Warm Up: Predict Blood Donations

Can you predict whether a donor will return to donate blood given their donation history? This is the smallest, least complex dataset on DrivenData, and a great place to dive into the world of data science competitions. #health

beginner practice
mar 2019
5,658 joined

The Blood Transfusion Service Center Dataset

The UCI Machine Learning Repository is a great resource for practicing your data science skills. They provide a wide range of datasets for testing machine learning algorithms. Finding a subject matter you're interested in can be a great way to test yourself on real-world data problems. Given our mission, we're interested in predicting if a blood donor will donate within a given time window.
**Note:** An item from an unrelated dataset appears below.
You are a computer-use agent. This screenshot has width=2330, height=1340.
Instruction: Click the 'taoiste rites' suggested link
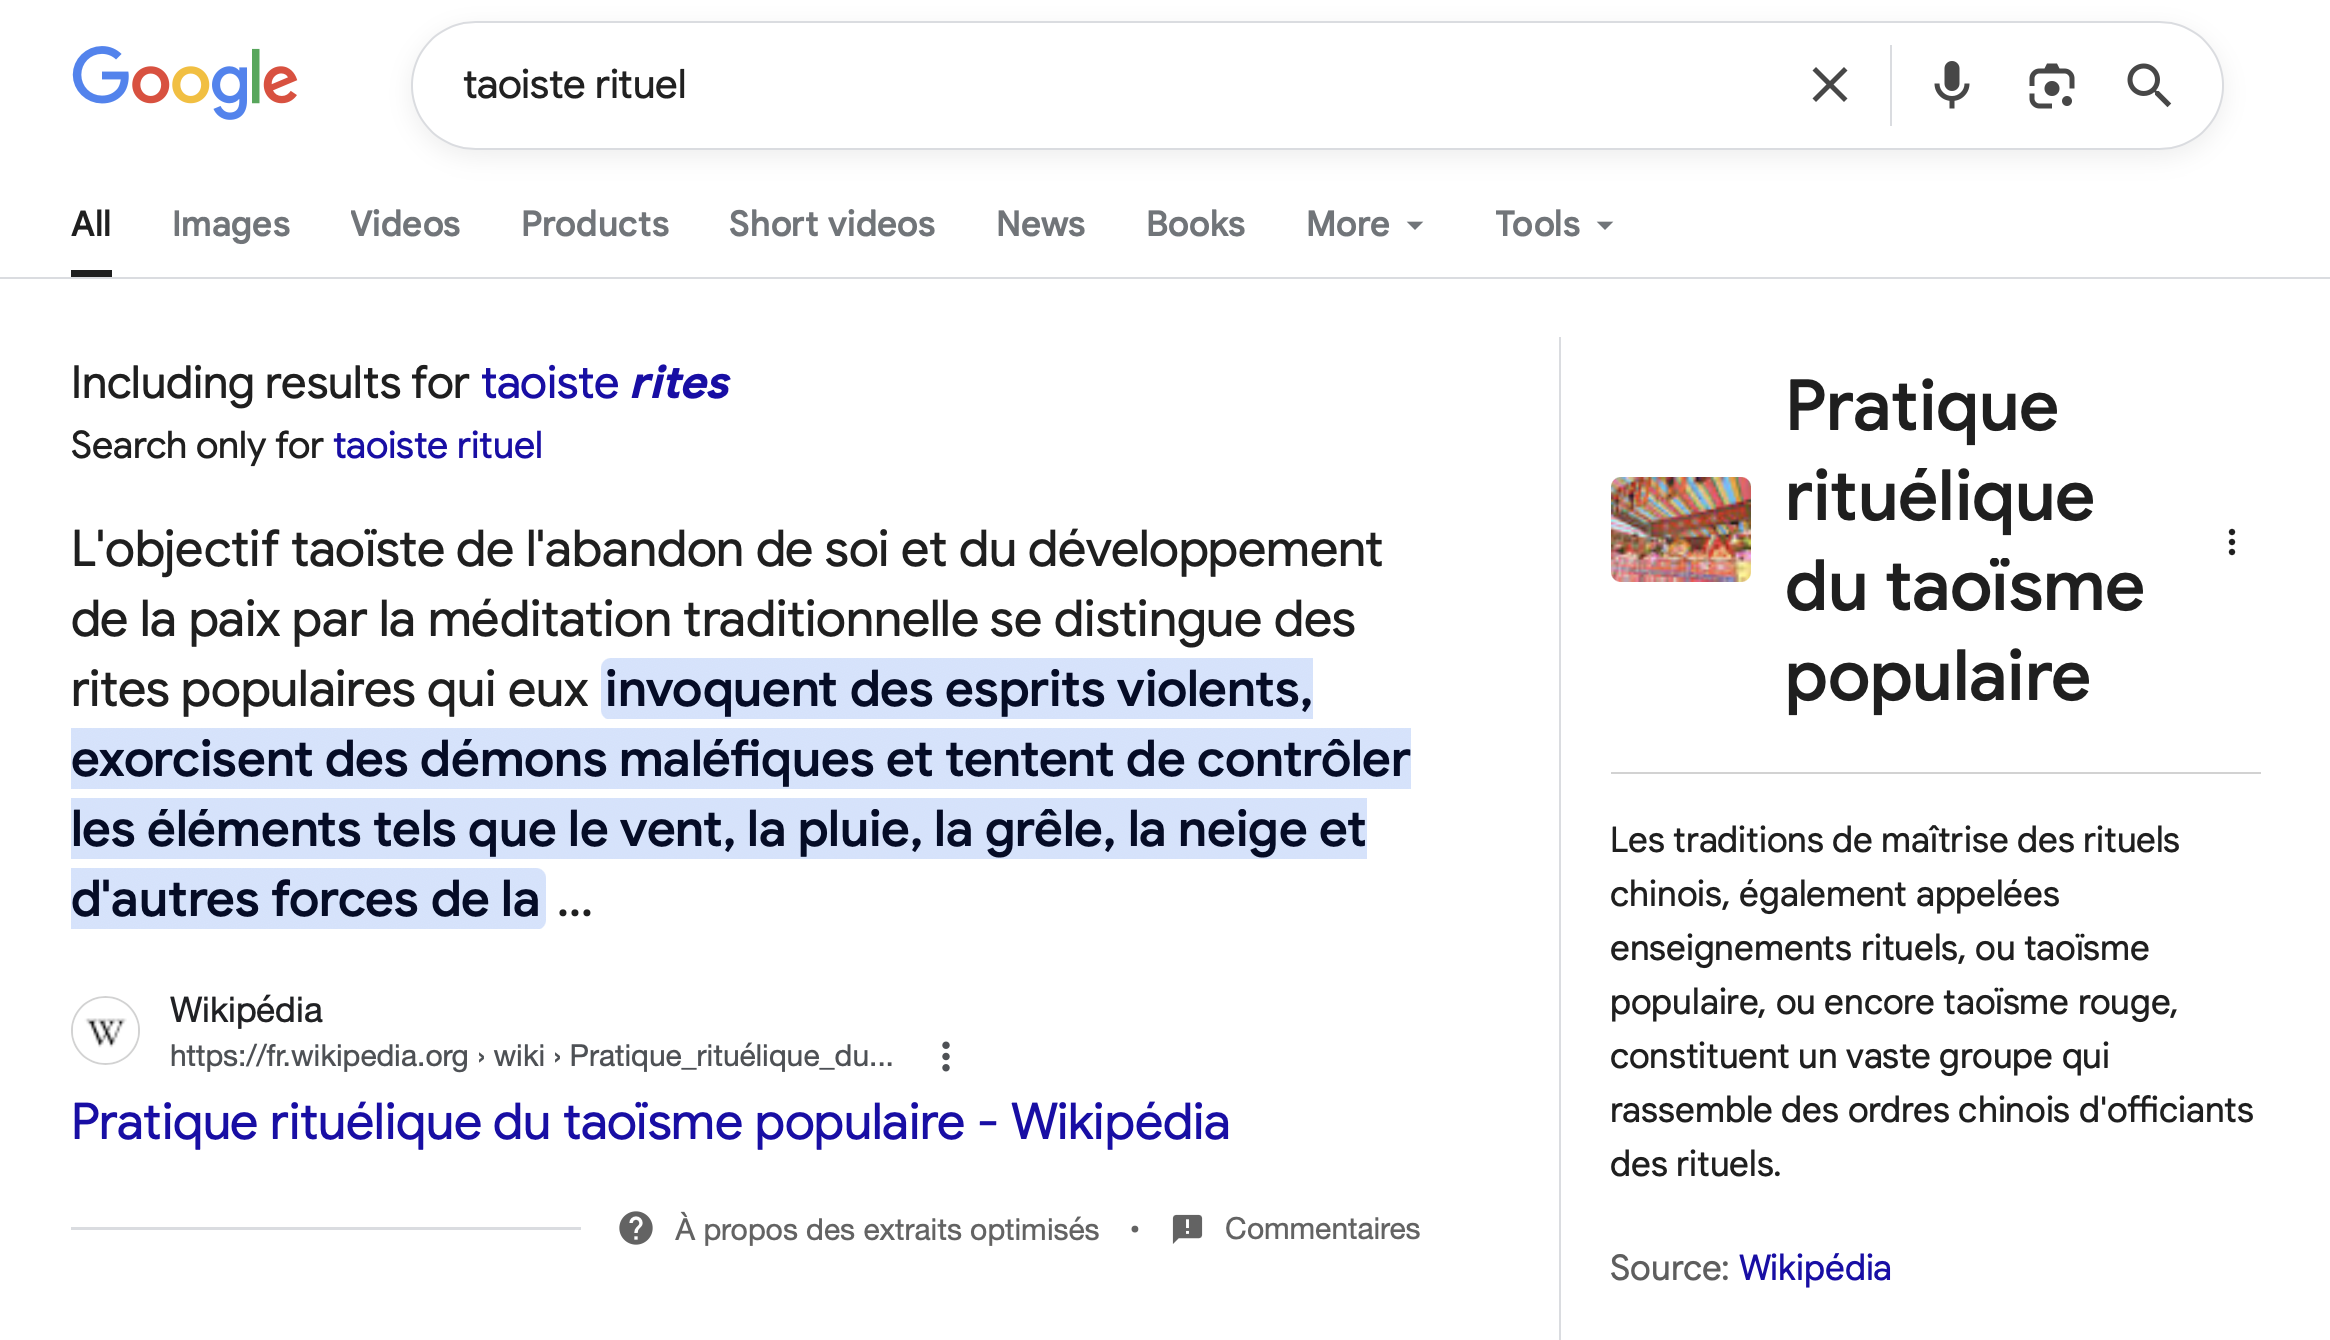605,383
Here's what the first few rows of the training set look like:

Months since Last Donation Number of Donations Total Volume Donated (c.c.) Months since First Donation Made Donation in March 2007
619 2 50 12500 98 1
664 0 13 3250 28 1
441 1 16 4000 35 1
160 2 20 5000 45 1
358 1 24 6000 77 0

Predict if the donor will give in March 2007

The goal is to predict the last column, whether he/she donated blood in March 2007.

Use information about each donor's history

  • Months since Last Donation: this is the number of monthis since this donor's most recent donation.
  • Number of Donations: this is the total number of donations that the donor has made.
  • Total Volume Donated: this is the total amound of blood that the donor has donated in cubuc centimeters.
  • Months since First Donation: this is the number of months since the donor's first donation.

Submission format

This competitions uses log loss as its evaluation metric, so the predictions you submit are the probability that a donor made a donation in March 2007.

The submission format is a csv with the following columns:

Made Donation in March 2007
659 0.5
276 0.5
263 0.5
303 0.5
83 0.5

To be explicit, you need to submit a file like the following with predictions for every ID in the Test Set we provide:

,Made Donation in March 2007
659,0.5
276,0.5
263,0.5
303,0.5
...

Data citation

Data is courtesy of Yeh, I-Cheng via the UCI Machine Learning repository:

Yeh, I-Cheng, Yang, King-Jang, and Ting, Tao-Ming, "Knowledge discovery on RFM model using Bernoulli sequence, "Expert Systems with Applications, 2008, doi:10.1016/j.eswa.2008.07.018.